From The Invitation, by Oriah Mountain Dreamer:

"The consequences of moments of deep intimacy with yourself, another, or the world are completely unpredictable. When we learn how to truly be present with our joy, our sorrow, with our longing and our desires, layer upon layer of our selves and the world are revealed. We cannot know in advance what this revelation will look like or what action it will inspire or compel us to take.

"If we have based parts of our lives on lies, or truths that no longer hold, however well intentioned or unconscious, the changes that deep intimacy evokes can look very dangerous. We cannot tell in advance which aspects of our carefully constructed sense of self, if any, will survive."

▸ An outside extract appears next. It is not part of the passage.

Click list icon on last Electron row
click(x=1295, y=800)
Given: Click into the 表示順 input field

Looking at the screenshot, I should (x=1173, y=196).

She calls it 'living fully awake' - it's being willing to risk, to open, to feel the entire spectrum of living. We run from Eros as a society because it challenges us, it's unsafe, unpredictable, unknown, untidy.

Eros can be a touch on the arm - compassion, affection, support. It can be soft, tender, rapture. It can also be animal hunger, grunting, thrusting, taking. It's all and everything in between, magical, mystical, divine. I choose to open to it, that part of my humanness, and I am rewarded again and again.

Fabulous books, both of them. Life enriching stuff.

9 Comments:

Anonymous Anonymous said...

books I need to get

Dave

10:53 AM  
Anonymous Anonymous said...

I want to be open like that, taste life like that.

Jenny

9:42 PM  
Anonymous Anonymous said...

So true. Repression and hangups and dysfunction litter our sexual outlook in North America. It's fear based decision making relating to sexuality and life in general. Nice Post Mystic. I shall find and read the books you mentioned...Logan

4:35 AM  
Blogger Muse said...

My only wonder is, how do you seperate love from sexual energy?

6:35 AM  
Blogger MysticSpirit (Sass) said...

Reasonable thing to wonder Halo. I think it's a very complex and personal thing - individual to each experience. Love either exists or it doesn't. Sexual energy either exists or it doesn't. Neither can be manufactured, both are something of a mystery. Sometimes they exist in unison, other times not. Personally, emotion (though not necessarily love) is part of a sexual encounter for me, it simply exists in varying degrees.

11:27 AM  
Blogger MysticSpirit (Sass) said...

Thank you Logan.

12:31 PM  
Anonymous Anonymous said...

It's a search for depth, no?

11:00 AM  
Anonymous Anonymous said...

I read it again today. It still left my breathing without metre. Wow, still. I think I must have known you, somehow, to be drawn here like this.

Dave

9:10 AM  
Blogger Toxic Angel said...

What a fabulous post!

Human sexuality on whatever level it is displayd whether that be in complete openness or restraint is definitely interesting.

I think this is a new age we're in, sexually speaking. The boundaries which were clear years ago have now become blurred with an ever growing "grey" area. More and more people are becoming sexually expressive and the norm of what is acceptable has altered drastically. As more people are coming out about things you also see a drastic shift by the opposition trying to ban and control sexuality on levels that weren't even heard of before. Where so many were taught that love and sex went hand in hand it has now become almost a shift to the opposite extreme where it is more often about sex than love. Seeing and hearing people's reactions to these changes is wonderful whether you agree with what they are saying or not.

Interesting stuff. Again... great post.